--- STORED RECORDS ---

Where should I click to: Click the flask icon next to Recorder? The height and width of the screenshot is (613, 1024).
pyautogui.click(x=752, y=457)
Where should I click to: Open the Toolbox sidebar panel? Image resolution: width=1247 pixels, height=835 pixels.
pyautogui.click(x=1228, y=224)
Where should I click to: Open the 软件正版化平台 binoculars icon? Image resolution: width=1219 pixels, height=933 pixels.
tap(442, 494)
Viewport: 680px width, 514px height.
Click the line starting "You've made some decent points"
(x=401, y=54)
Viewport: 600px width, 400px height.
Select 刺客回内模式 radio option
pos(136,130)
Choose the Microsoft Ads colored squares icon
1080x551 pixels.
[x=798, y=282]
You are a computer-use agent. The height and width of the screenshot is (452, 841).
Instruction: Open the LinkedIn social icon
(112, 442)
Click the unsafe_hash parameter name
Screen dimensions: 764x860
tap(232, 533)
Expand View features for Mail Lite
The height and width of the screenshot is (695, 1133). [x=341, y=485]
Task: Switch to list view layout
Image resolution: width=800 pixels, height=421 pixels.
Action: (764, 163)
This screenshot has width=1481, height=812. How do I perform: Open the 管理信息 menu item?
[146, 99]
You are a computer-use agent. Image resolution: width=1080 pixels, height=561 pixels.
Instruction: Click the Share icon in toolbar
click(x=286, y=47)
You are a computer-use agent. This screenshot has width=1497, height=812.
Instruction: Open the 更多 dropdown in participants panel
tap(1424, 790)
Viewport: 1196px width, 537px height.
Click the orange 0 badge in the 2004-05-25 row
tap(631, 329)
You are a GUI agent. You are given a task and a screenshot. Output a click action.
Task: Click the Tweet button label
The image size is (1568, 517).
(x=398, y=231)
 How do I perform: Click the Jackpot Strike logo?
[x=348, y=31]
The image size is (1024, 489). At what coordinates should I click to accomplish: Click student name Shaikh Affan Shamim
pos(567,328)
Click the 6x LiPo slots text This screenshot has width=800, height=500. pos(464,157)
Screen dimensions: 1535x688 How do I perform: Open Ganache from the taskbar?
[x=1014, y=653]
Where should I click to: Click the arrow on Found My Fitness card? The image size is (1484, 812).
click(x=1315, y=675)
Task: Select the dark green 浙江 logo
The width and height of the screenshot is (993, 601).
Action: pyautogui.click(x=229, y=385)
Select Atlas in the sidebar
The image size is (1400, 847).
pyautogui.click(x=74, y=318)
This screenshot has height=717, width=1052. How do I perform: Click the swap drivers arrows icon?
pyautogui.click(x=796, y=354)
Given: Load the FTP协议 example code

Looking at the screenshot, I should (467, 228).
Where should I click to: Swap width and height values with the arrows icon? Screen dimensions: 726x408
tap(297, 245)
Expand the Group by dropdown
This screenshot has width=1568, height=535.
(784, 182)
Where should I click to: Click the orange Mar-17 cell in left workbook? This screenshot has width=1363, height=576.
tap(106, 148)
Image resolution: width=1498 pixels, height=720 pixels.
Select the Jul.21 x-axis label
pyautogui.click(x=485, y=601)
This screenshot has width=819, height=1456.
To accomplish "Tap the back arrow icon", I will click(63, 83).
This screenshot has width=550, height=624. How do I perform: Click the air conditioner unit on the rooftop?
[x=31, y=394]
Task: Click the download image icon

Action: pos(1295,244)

---

## WHAT THE TASK ASKS
Can you copy out everything from the first of the items above down to the line containing "[x=798, y=282]", keeping both ends and changing nothing?

## WRITTEN SOLUTION
Where should I click to: Click the flask icon next to Recorder? The height and width of the screenshot is (613, 1024).
pyautogui.click(x=752, y=457)
Where should I click to: Open the Toolbox sidebar panel? Image resolution: width=1247 pixels, height=835 pixels.
pyautogui.click(x=1228, y=224)
Where should I click to: Open the 软件正版化平台 binoculars icon? Image resolution: width=1219 pixels, height=933 pixels.
tap(442, 494)
Viewport: 680px width, 514px height.
Click the line starting "You've made some decent points"
(x=401, y=54)
Viewport: 600px width, 400px height.
Select 刺客回内模式 radio option
pos(136,130)
Choose the Microsoft Ads colored squares icon
1080x551 pixels.
[x=798, y=282]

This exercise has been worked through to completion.